Book Review is Live

Stephens-DaysAreGods.inddMy review of Liz Stephens’ stunning memoir The Days Are Gods is live over at The Internet Review of Books. I’ve written about this book before, so I was very pleased when IRB picked up the review.

It is definitely worth reading– the book (and the review).

Present Tense, Two Memoirs

Present_Tense_Card-m
Past exhibition-Spanierman Modern

I am a serial reader, so more often than not I have at least two books on my bedside table (or on my Kindle). This past week I finished reading two debut memoirs, Torre DeRoche‘s Love With A Chance of Drowning and Liz StephensThe Days Are Gods.

These are vastly different, these two memoirs, one is an adventure story, the other a literary tour de force, but both had one thing in common: both authors chose to write largely in present tense.

This is not an easy trick. To keep the book moving forward and reflect back while staying in present tense requires a skilled writer. When I’ve used it my sentences tend to be stilted. “I come into the room and discover my husband dissecting a frog.” (Just an example.) Now that sentence is fine and pulls the reader right into the scene. Holy smokes… he’s doing what?  I can do it for short spurts, but eventually I end up writing something like, “I come into the room and found my husband dissecting a frog.” In other words, I want to move back to past tense.

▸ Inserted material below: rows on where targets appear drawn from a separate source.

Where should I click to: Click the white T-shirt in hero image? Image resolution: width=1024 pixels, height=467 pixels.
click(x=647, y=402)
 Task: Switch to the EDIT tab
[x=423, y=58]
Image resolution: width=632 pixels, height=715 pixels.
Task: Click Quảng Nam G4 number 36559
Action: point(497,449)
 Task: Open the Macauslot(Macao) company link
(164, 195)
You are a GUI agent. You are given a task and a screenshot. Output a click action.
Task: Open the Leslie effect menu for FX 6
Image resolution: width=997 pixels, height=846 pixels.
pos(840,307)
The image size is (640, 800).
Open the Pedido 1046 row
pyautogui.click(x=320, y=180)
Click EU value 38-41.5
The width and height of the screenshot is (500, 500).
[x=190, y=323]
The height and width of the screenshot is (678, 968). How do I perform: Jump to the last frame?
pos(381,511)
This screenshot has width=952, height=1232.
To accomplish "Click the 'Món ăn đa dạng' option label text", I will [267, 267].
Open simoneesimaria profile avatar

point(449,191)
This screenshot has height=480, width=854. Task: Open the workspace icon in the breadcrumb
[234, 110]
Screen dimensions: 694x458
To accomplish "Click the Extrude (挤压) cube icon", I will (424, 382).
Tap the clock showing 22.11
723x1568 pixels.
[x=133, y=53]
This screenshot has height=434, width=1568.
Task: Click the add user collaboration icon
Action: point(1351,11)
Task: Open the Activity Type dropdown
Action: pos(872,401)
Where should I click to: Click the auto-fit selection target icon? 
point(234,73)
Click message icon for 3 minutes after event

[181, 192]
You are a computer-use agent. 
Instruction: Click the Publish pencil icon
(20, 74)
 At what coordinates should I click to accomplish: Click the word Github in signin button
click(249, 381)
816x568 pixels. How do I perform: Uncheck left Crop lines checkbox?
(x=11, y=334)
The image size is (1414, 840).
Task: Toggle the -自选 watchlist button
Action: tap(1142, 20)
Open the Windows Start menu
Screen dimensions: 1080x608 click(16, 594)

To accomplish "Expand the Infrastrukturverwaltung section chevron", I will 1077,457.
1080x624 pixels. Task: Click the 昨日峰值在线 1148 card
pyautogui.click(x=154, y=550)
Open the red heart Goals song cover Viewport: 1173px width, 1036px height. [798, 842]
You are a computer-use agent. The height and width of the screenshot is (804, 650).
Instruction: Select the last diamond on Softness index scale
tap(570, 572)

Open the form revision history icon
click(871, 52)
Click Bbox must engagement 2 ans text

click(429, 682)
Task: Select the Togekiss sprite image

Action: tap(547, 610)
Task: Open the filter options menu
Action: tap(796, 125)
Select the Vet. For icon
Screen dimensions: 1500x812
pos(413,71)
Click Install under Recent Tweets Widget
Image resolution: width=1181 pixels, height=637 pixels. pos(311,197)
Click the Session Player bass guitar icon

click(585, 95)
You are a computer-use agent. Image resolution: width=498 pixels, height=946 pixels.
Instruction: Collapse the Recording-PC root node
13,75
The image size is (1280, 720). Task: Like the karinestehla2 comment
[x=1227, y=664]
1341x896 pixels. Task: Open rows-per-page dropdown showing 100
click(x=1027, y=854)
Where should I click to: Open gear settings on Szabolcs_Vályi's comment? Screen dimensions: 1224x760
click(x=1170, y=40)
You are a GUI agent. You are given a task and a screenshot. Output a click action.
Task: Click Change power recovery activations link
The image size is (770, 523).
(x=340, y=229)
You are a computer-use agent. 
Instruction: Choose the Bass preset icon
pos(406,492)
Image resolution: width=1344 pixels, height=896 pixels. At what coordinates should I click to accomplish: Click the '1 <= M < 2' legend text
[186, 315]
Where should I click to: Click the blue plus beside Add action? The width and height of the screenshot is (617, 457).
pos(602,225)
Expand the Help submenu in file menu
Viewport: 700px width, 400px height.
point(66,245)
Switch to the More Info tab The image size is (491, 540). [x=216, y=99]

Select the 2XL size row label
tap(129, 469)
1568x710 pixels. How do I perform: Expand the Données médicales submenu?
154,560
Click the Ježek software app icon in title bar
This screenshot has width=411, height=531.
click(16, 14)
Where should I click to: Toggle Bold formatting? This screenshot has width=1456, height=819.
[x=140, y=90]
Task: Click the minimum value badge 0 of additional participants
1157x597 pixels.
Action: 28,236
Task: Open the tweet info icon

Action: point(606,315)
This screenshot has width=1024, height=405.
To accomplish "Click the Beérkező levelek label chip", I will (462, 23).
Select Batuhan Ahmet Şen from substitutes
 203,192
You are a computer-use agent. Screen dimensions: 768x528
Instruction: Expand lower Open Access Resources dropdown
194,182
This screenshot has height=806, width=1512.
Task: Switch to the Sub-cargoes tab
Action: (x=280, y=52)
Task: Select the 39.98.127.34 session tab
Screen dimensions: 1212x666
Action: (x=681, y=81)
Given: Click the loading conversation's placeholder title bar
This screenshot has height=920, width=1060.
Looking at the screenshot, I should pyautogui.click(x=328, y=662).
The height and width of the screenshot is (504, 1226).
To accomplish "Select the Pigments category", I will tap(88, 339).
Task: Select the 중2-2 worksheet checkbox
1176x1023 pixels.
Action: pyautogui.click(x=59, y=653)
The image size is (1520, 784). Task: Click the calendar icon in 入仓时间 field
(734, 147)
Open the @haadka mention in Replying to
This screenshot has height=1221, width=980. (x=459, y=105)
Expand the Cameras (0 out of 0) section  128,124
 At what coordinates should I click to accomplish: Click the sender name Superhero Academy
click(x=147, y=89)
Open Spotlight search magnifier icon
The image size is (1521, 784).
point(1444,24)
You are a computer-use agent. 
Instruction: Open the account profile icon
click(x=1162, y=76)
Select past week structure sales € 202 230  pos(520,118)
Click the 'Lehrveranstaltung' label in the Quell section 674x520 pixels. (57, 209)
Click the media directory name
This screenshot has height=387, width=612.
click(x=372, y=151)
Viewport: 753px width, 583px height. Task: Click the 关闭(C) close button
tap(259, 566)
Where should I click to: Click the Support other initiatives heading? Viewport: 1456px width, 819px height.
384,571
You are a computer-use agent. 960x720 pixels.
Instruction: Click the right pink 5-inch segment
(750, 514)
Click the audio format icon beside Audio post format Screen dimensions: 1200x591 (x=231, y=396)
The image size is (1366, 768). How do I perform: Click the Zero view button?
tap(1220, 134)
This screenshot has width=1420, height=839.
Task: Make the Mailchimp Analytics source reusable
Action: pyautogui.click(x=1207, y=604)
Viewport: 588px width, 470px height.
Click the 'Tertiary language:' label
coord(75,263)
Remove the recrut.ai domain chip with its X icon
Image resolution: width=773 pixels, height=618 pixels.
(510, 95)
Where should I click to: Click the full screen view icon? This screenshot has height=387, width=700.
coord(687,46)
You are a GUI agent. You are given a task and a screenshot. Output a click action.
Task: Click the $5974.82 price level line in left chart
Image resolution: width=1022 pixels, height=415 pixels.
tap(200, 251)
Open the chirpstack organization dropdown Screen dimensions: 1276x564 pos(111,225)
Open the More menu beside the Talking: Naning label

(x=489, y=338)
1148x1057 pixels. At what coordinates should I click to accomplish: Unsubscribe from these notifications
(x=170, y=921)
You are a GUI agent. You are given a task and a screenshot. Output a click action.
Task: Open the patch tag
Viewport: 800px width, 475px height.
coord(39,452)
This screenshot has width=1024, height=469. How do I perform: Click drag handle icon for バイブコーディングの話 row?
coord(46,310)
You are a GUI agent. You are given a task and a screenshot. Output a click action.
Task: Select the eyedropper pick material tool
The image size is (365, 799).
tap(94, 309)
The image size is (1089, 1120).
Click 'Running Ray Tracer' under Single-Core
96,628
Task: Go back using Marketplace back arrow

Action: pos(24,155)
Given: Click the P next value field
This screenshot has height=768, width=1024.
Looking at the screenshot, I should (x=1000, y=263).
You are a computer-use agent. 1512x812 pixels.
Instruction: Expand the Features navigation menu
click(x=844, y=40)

I think, or I thought until I read these two books, that  present tense is difficult in memoir. The memoirist tends to write looking back at past events; we see the person who experienced those events long ago and offer up reflections based on who we are now.

I suppose it depends on what sort of memoir it is, though, because these two authors manage it well.

DeRoche (Love With A Chance of Drowning), writes a story of action, of things happening in the here and now. She struggles with a new life aboard a boat and deals with her extreme fear of water,  gets to know her new lover, his family,  as well as all the adventures a sailing life offers. Present tense works wonderfully well here, pulling the reader along for the trans-Pacific voyage. The reader feels as though they are in the boat (without tangling up the lines or tripping over Torre and Ivan).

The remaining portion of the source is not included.